Wolfram Tischendorf ist zu danken, dass er mit „Leben und Tätigkeit“ des Reichskanzlers Otto von Bismarck (und im nächsten Semester mit Konrad Adenauer) zwei markante Persönlichkeiten der deutschen Geschichte zu seinem Thema macht. Bismarck (1815-1898) bleibt eine verdienstvolle Persönlichkeit, wenngleich er aus heutiger Sicht ein ultrakonservativer Politiker gewesen ist.

Als „toller“ Junker eines stets wohlhabenden Adelsgeschlechts sorgt sich vor allem seine strebsame und gebildete Mutter um die Karriere ihres Sohnes.

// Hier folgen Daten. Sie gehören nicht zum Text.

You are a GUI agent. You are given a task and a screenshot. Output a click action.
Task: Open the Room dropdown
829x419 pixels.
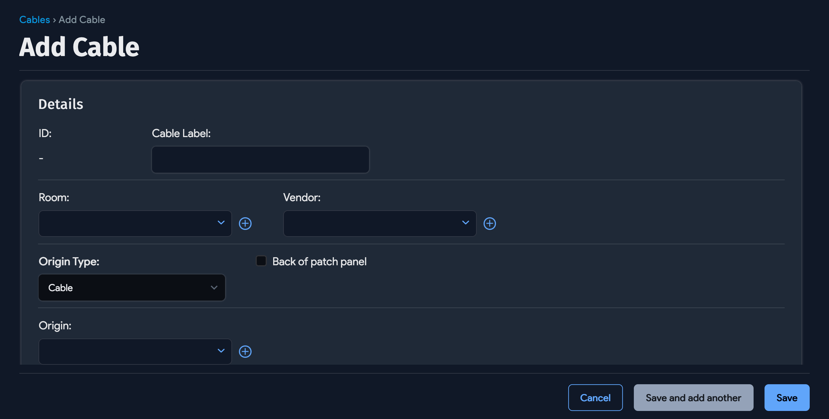135,223
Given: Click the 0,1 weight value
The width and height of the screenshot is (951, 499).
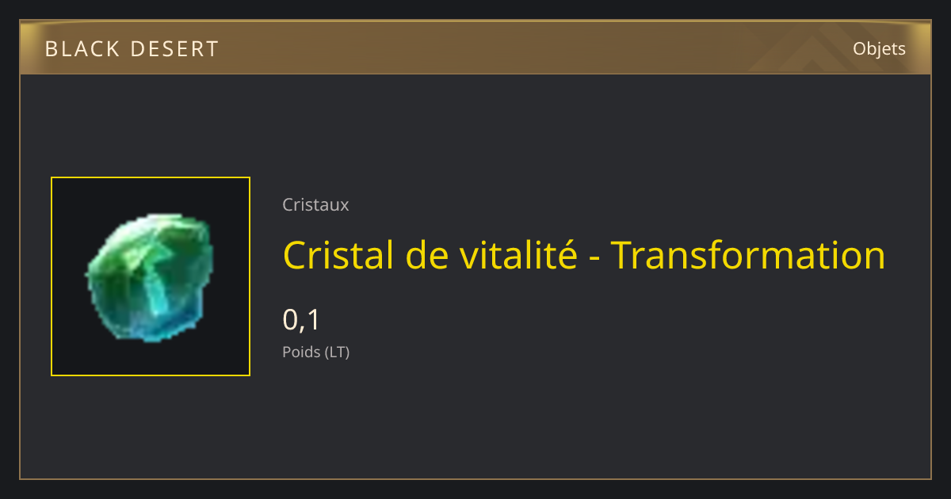Looking at the screenshot, I should click(301, 320).
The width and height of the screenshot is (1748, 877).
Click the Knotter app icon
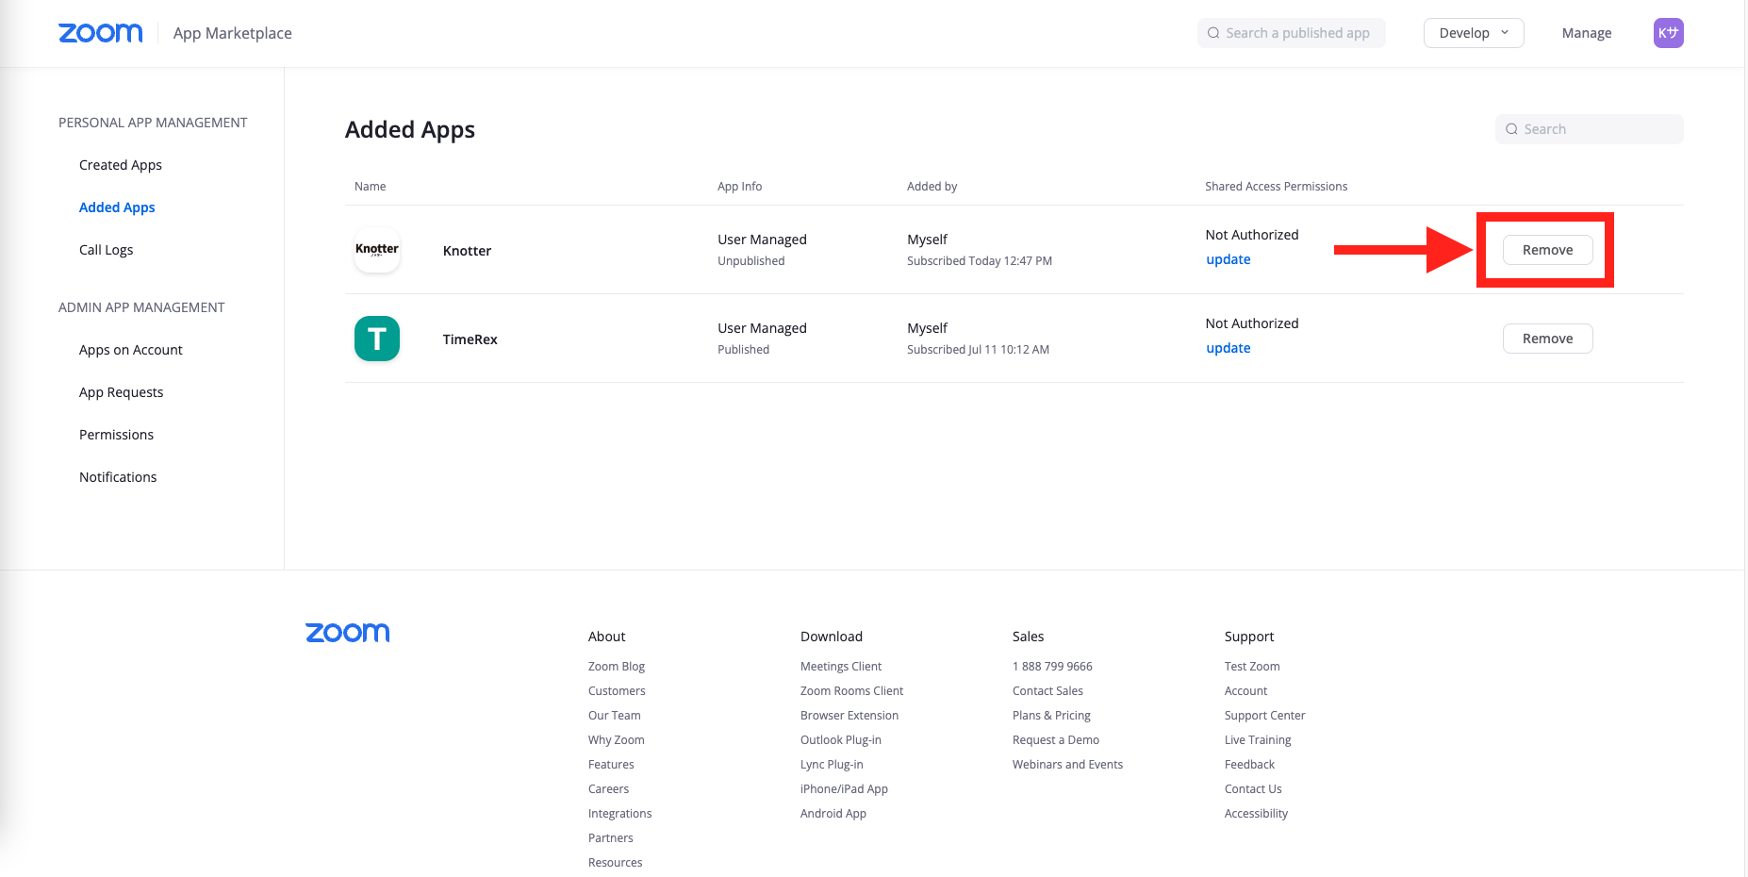point(377,250)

Er bummelt und trinkt während er halbherzig eine Ausbildung im Forst- und Gutswesen auf sich nimmt.

 

Ihm missfallen alle demokratischen Bewegungen dieser Zeit, so auch das Hambacher Fest im Jahr 1832. Er wurde Mitglied des preußischen Landtags und preußischer Gesandter am ersten Bundestag in Frankfurt am Main. Bismarck war unzufrieden; er will befehlen, kein Mitspieler sein. Seine Eheschließung mit Johanna von Puttkammer 1847 leitete private Veränderungen ein. Er wurde 1847 Mitglied im Preußischen Landtag, 1865 wurde er zum Graf erhoben, 1867 Kanzler des Norddeutschen Bundes und nach dem Sieg über Frankreich 1871 in Versailles zum Reichskanzler des unter seiner Mitgestaltung neu gegründeten Deutschen Reiches. Auch infolge des Aufschwungs der deutschen Industrie gelang es Deutschland eine Vormachtstellung in Europa und darüber hinaus zu erlangen.

Als hochbegabter Diplomat schloss Bismarck auch strategische Verträge und Bündnisse mit Staaten, die er nicht mochte, um Ruhe im Inneren zu behalten. Er führte den „Kulturkampf“ (1872-78) mit dem Papst und gegen die aufkommenden Sozialdemokraten, die er 1878 verbieten ließ. Charakteristisch für seinen harten Stil gegenüber Andersdenkenden ist seine „Blut-und Eisenrede“, die seine kriegerische Denkhaltung verriet. Obwohl viele Historiker Bismarck für den Berater von Kaiser Wilhelm I. halten, setzte er die vom Kaiser geforderten (international beispielgebend) Sozialgesetze 1888 um. Durch den Kaiserwechsel zu Wilhelm II. 1890 und dessen Abkehr von Bismarcks Außenpolitik kam es zur unwürdigen Entlassung des „Eisernes Kanzlers“. Eine weltweit verstandene Karikatur kommentierte „Der Lotse geht von Bord“.